__Directions__: The word "computer" marks the lines to copy; find all of them in the entries below.

==== Data records

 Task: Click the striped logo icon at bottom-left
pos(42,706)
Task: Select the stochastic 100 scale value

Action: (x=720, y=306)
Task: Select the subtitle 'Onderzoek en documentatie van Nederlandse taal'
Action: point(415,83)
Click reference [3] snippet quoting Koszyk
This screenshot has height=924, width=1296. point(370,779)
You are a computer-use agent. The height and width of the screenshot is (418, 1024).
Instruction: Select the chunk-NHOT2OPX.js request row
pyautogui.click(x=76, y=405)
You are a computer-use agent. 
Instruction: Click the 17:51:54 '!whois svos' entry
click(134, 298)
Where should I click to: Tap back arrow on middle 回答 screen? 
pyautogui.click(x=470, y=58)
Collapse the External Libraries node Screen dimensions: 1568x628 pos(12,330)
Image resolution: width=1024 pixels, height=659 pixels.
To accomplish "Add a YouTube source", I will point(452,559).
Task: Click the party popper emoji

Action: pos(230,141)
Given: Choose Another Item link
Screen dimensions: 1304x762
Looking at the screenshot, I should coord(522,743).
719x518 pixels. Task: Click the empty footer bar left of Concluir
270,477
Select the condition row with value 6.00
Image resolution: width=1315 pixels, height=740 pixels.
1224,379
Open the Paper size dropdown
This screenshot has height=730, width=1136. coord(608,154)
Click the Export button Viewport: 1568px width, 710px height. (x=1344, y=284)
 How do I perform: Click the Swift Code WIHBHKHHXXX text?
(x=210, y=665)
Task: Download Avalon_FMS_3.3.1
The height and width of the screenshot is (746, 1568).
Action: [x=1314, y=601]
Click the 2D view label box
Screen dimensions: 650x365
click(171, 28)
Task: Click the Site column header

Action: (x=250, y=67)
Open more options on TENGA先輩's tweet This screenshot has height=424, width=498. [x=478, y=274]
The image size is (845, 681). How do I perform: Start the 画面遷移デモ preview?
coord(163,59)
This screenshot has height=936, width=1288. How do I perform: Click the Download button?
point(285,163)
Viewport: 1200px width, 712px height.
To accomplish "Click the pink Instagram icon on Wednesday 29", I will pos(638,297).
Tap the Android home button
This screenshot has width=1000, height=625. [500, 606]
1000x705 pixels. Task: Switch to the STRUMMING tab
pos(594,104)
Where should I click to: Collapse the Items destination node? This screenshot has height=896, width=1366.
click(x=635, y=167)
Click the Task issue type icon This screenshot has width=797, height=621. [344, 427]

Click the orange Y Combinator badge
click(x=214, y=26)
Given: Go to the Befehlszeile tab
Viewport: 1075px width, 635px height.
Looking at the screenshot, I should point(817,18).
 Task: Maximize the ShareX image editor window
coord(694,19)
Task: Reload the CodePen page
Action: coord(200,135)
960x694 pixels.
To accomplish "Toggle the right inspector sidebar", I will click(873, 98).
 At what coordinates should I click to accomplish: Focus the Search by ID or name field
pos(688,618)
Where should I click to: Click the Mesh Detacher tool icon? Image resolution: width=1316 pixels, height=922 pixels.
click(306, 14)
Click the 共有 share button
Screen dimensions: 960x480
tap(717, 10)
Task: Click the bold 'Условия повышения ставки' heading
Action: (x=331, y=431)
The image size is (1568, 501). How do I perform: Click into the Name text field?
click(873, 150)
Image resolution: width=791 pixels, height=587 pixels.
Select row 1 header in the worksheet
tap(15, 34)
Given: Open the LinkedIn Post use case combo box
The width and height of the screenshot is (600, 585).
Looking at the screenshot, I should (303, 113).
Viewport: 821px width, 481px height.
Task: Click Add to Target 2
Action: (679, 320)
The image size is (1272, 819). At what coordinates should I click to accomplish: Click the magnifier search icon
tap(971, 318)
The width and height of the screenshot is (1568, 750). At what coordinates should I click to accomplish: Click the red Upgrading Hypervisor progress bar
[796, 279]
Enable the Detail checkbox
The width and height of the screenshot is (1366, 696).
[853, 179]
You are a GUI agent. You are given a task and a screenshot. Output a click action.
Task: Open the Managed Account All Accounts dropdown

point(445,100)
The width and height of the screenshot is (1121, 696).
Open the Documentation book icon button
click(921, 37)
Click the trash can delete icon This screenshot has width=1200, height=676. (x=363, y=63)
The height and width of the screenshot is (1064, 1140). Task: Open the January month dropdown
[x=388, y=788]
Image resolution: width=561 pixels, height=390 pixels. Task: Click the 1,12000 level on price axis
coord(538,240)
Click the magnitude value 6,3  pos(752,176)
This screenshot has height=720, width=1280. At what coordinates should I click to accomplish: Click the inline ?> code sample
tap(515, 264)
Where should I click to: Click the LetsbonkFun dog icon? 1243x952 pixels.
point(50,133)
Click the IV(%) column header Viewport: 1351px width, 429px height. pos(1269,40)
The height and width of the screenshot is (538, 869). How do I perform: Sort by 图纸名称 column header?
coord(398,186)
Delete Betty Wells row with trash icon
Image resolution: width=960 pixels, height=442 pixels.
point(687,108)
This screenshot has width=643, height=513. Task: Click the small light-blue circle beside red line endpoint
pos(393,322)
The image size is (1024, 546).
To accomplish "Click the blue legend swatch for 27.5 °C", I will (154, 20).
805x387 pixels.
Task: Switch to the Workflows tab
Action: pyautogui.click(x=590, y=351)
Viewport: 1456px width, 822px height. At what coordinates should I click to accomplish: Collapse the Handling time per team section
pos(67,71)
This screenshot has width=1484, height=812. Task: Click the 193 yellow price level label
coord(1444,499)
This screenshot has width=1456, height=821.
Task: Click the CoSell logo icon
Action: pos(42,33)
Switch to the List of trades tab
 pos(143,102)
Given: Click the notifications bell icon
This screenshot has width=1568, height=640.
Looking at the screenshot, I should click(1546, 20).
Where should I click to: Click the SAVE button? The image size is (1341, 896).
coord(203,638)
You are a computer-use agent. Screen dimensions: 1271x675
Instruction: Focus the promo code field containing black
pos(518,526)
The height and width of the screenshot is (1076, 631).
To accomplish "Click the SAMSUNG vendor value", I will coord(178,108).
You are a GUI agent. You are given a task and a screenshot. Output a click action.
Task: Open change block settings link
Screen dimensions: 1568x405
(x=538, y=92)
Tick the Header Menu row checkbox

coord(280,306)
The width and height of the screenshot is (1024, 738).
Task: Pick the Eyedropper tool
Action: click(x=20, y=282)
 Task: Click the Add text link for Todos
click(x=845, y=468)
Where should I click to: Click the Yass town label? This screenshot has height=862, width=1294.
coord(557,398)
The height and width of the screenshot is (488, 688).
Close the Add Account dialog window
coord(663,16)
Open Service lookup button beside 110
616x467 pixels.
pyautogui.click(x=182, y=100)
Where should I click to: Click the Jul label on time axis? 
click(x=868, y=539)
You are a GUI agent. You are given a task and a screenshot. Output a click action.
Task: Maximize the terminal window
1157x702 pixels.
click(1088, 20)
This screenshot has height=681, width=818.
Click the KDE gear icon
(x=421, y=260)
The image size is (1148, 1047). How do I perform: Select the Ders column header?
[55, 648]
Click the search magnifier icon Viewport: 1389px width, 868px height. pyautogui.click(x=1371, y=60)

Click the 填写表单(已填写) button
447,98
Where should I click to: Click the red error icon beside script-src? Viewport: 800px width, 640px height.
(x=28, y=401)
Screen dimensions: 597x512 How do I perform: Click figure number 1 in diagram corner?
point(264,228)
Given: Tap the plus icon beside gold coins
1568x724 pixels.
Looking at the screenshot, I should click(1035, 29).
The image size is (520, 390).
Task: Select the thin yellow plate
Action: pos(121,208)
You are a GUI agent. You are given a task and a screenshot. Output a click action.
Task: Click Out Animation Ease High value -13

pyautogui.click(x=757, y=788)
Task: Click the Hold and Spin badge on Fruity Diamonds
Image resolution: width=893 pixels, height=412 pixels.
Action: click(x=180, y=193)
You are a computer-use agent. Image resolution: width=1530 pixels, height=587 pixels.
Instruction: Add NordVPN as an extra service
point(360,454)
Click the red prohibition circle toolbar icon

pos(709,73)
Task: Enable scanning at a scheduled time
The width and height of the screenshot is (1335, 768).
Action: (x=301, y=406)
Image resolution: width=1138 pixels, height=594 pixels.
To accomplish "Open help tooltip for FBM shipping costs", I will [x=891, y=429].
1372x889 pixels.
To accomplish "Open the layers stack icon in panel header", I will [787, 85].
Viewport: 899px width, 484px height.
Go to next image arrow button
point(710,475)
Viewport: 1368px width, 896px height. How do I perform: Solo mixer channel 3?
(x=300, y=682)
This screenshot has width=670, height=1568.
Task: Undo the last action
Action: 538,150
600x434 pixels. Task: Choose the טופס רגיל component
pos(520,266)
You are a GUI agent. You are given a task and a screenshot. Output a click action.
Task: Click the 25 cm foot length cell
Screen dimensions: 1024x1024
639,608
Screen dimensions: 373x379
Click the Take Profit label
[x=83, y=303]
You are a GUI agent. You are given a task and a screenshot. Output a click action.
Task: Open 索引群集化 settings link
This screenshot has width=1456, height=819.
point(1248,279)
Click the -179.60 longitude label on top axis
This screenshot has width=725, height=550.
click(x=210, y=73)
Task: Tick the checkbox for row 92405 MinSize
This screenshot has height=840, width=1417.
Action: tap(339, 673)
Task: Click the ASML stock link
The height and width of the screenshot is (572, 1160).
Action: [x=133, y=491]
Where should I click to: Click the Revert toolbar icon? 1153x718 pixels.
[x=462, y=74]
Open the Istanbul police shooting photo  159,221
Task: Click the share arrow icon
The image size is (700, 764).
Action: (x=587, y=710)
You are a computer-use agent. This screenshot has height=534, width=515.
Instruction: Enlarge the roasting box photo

========

__Solution below__:
You are a computer-use agent. The height and width of the screenshot is (418, 1024).
You are a computer-use agent. 
You are a computer-use agent. Screen dimensions: 1271x675
You are a computer-use agent. Image resolution: width=1530 pixels, height=587 pixels.
You are a computer-use agent. This screenshot has height=534, width=515.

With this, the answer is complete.